I'm feeling a bit thin. Bleh. I can't seem to focus on any of my projects. The argyle scarf is getting worked up fairly quickly only out of an internally-imposed obligation to finish it before Travis leaves for his next business trip to Australia in late May. He's over there right now and will not be back until the end of this month. They're just entering fall/winter weather, so I'm working hard. The dog bed has stalled after a finger-hurting rush to finally finish the tedious (but neat technique) of the applied I-Cord. All other projects (of which there are WAAAAAAAAAY too many) have been put on hold.

Been having really bad headaches that OTC pain killers do not resolve. Sinus decongestants are also powerless, it seems. Was informed that I have no neurological issues (thank God), so it is either tension headaches or "analgesic rebound headache." I was given neck stretches to do for the former and muscle relaxers to sparingly use in place of OTC pain killers for the next month to treat the latter. OMG...neck stretches are not doing anything that I can tell, and when I take a muscle relaxer, nothing happens. A similar thing happened when I was on oxycodone once. I took one and NOTHING. Didn't even get sleepy. I tried it three more nights with the same results before the doctor told me to give up. When I was getting treated for my chronic insomnia, I got put on Ambien at one point. It made me feel like I was on crack (or...at least what I think being on crack would feel like).

The worst bit of it is that I'm also waiting for my beloved Gramma to pass away. We discovered only recently that she has colon cancer. A few days after Valentine's Day, she celebrated her 98th birthday. It wasn't long after that, that they discovered something on her colon. Her CEA (Carcinoembryonic Antigen) level was at 500. In a normal person, it's only ever at 4 or 5. I went to visit her over my birthday. Her tumor is now the size of a grapefruit and although she's mostly always doped up on morphine shots AND a pain patch, she's more aware of what's happening than she was when I was there.

The trip to say good-bye was not nearly as painful as I'd expected...which isn't to say it WASN'T painful. I suppose the worst part was when she asked me who my wife was. I looked at my ring and told her I didn't have a wife. She asked "Who is your partner, then?" Knowing how she's always found my sexuality a very VERY depressing subject (she used to wake up at 2am bawling over it....), I knew she didn't mean what it sounded like she meant. I made a joke: "I don't have a partner in crime; I do all the crime myself." She laughed and said I'd better get a wife soon.
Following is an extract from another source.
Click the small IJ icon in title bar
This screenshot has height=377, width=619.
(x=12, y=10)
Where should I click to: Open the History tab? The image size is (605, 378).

That's the last time I expect I'll ever have to hide who I am and who I love. I love that I was raised in an environment that helped keep me away from smoking and drugs...especially now that cancer's running in the family (another family member I didn't know died of colon cancer, and my dad was treated for aggressive prostate cancer). I love that they taught me how to be a gentleman and care for my fellow man. But I don't love that their religion and lack of broad-mindedness has prevented them all from really getting to know me. That's just how life goes, though, I suppose.

Meh. I needed some encouragement, and I know you all are good for it, knitting-related or not. Thank you for your camraderie...or however that's spelled.


superi's picture

I'm sorry to hear that things aren't going so well. You'll be in my thoughts! Just keep your head up and things will get better!



PhilNmtl's picture

Hey..... I am usually lurking more than writing but after reading your e-mail wasn't prepared to call it a night without responding. Sounds like life is pretty tough pull right now. I'm glad that you have the knitting to obsess about.

In the midst of it all, congrats for being willing to walk the last piece with your gramma. I'm convinced that bald truth isn't always all that that it is cracked up to be and that sometimes love requires holding a safe space for the other because there isn't enough time, or energy, or health, to work it all through. I continue to believe that into whatever space we pass after death that part of the healing is of the damage that our religious traditions have done. . . something about seeing through a glass darkly but then face to face . . . So in the midst of what has to be a painful denial of a part of yourself, bravo for loving her enough to make some tough choices and living the care that you were not only taught but live out.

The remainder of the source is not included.